Blockchain technology is a chain of records, chronologically linked via blocks of data. This technology empowers the creation of a decentralised ecosystem, where the cryptographically approved exchanges and accurate information are not under the bureaucratic control of any outside association. Every transaction is registered in a permanent record which is a reliable, secure, straightforward and perpetual chain, adhering to time and numerous other legitimate elements. The blockchain term was first used in 2009, by (the still obscure) Satoshi Nakamoto, in the first source code for the virtual cash Bitcoin:
“Nodes collect new transactions into a block, hash them into a hash tree”; “when they solve the proof-of-work, they broadcast the block to everyone, and the block is added to the blockchain” (Nakamoto, 2009).
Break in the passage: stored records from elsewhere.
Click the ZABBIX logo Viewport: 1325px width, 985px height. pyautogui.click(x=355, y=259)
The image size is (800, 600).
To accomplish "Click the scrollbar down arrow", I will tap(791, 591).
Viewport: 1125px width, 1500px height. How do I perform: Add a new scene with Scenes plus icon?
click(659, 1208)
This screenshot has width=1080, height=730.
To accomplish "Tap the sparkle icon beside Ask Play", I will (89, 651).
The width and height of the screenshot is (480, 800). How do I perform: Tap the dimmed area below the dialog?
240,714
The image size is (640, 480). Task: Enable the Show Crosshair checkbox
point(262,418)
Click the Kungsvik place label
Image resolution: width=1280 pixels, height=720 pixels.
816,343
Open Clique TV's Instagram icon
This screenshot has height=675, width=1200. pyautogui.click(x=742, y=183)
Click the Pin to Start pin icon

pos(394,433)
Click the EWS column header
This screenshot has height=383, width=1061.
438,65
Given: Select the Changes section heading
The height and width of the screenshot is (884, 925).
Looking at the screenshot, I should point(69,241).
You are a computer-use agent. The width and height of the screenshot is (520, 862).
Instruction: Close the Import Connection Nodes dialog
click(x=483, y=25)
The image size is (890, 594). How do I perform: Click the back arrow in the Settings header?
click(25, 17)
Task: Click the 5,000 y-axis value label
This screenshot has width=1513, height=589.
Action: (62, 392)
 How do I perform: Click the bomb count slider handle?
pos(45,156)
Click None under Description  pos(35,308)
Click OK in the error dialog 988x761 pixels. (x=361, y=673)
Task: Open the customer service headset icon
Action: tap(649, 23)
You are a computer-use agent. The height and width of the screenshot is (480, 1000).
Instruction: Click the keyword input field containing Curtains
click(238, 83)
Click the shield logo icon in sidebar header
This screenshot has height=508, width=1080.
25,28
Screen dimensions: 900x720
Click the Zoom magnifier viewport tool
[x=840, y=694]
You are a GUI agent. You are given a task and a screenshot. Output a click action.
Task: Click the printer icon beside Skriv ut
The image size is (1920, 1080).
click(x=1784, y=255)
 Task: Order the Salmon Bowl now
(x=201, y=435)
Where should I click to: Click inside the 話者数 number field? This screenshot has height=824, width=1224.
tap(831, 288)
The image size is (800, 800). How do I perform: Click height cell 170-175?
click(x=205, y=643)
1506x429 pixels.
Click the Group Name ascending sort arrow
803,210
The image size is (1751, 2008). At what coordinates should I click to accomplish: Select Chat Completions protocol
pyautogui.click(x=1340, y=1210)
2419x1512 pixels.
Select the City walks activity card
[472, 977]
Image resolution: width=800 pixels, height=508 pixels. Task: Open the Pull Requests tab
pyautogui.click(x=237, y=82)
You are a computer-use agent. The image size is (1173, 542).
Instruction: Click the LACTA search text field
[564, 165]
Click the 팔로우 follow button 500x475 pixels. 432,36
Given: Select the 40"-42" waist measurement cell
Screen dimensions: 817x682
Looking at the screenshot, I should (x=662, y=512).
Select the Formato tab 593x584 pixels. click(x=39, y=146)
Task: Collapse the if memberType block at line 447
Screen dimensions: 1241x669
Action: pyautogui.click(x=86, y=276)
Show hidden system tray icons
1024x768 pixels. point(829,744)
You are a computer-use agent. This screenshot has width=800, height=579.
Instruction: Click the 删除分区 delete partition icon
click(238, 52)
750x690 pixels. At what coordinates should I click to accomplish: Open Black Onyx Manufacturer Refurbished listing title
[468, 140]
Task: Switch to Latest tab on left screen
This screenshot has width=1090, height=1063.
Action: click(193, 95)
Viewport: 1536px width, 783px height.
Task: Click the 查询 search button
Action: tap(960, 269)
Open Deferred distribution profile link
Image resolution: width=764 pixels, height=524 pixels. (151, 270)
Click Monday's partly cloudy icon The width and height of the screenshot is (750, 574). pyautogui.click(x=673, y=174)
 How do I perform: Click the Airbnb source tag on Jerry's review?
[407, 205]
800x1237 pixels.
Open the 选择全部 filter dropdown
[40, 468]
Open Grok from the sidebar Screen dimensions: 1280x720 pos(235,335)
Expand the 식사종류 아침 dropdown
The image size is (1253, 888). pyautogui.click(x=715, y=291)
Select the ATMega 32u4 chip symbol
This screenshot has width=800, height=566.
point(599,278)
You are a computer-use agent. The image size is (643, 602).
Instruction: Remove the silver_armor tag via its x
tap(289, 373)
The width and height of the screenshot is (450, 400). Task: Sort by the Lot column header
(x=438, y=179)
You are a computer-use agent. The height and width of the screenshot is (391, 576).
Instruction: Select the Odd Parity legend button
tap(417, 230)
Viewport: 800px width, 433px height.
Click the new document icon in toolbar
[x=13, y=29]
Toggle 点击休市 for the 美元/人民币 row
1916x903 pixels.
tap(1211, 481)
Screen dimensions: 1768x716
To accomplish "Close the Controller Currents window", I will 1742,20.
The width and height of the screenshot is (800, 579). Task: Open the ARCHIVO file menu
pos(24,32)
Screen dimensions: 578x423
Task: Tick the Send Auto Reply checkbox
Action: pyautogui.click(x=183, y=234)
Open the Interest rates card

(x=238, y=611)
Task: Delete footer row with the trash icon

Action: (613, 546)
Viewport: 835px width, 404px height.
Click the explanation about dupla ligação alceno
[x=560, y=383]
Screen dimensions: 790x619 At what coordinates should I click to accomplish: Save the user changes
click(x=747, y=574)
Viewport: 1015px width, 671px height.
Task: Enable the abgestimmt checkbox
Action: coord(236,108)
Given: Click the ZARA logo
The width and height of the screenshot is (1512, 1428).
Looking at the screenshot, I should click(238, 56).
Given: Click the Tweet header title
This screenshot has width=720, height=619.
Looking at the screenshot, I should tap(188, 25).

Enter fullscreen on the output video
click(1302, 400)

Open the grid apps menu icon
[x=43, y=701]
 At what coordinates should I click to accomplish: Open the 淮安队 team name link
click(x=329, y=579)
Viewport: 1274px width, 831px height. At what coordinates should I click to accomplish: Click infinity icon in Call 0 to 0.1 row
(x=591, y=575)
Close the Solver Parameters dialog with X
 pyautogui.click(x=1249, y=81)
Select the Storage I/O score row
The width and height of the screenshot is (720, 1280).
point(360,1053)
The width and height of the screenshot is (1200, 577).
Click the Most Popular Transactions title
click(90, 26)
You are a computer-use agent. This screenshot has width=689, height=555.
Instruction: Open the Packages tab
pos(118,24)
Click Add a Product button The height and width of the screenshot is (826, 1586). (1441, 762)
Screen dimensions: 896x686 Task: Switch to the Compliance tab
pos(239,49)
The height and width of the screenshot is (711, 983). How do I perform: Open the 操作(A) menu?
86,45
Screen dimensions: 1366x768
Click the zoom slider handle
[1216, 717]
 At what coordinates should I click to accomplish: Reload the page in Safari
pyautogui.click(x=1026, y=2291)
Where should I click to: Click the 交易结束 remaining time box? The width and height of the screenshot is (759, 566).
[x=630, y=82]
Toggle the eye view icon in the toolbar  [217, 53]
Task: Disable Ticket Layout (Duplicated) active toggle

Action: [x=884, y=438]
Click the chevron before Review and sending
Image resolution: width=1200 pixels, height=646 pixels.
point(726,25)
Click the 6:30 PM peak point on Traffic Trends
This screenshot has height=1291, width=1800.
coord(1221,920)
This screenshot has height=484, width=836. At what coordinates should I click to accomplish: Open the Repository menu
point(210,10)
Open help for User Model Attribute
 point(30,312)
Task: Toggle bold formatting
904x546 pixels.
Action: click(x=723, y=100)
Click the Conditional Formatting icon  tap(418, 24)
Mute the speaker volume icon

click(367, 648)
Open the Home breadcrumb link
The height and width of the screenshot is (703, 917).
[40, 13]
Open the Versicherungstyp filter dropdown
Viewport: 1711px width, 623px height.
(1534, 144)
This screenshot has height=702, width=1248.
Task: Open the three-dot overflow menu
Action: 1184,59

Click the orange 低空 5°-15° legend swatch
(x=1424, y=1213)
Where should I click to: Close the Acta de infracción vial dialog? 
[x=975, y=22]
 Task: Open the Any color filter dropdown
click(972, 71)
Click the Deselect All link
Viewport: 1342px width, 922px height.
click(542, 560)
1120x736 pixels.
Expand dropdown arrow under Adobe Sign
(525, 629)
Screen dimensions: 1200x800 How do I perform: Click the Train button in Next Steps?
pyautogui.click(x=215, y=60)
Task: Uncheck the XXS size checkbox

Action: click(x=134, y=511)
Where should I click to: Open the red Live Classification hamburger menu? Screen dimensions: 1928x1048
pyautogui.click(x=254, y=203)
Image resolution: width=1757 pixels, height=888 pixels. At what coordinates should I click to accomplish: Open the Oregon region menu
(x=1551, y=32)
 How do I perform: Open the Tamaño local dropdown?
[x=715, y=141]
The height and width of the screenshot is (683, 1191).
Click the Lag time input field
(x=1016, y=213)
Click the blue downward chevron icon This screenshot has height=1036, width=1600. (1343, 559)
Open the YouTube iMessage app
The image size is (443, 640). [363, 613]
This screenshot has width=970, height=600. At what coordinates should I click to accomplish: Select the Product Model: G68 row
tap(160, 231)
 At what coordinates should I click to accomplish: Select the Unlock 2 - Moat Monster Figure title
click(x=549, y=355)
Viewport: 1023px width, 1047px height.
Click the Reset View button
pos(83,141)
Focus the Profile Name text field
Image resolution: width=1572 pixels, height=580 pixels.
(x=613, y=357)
Understanding the factors typical to the blockchain systems, there is:
- A repository for storing massive volumes of data, primarily the financial data
- Real-time data creation and replication across networks
- Peer-to-peer network, no traditional client-server model or third party involvement
- Multi-authentication procedures and the digital signature requirement for advanced security and ID authentication; leveraging cryptography to its maximum potential
- Impregnable data record distortion, and security updates on any individual attempting to do so
Blockchains vary extensively in architecture and functionality, primarily on the principles of being either a public or a private network. Developers create defences and security measures that are very different from each other, all depending on the kind of system it is building. Blockchain networks utilise security protocols depending on the users’ ability to write or enter data to them (public or permissionless blockchains) or if the users’ pool is bound by some requirements for accessibility (private or restricted blockchains). This purpose of the blockchain is very critical to the creation of the network and affects the engineering of the entire system. However, ironically public blockchain networks are much more constrained concerning data entry and changes when compared to private blockchain networks.
How It Works
The users’ pool needs to install and run a particular software that connects the user’s server to the network, creating network nodes. After the installation, the software will download the entire blockchain database onto that user’s server.
These newly created nodes act as the entry points for the new data, validating and propagating into the blockchain database.
The users are the ones that validate every transaction based on the database protocol, i.e. pre-agreed rules to confirm and determine that data, administered by the software.
A block is generated when these transactions are connected, which are then affixed in chronological sequence or a chain; hence the term blockchain.
Blockchain technology is not rocket since and masses can utilise it in various ways. Therefore, every industry and vertical is now trying to implement blockchain into the business framework. Analysts and developers regard the future for blockchain technology as the game changer to every industry domain.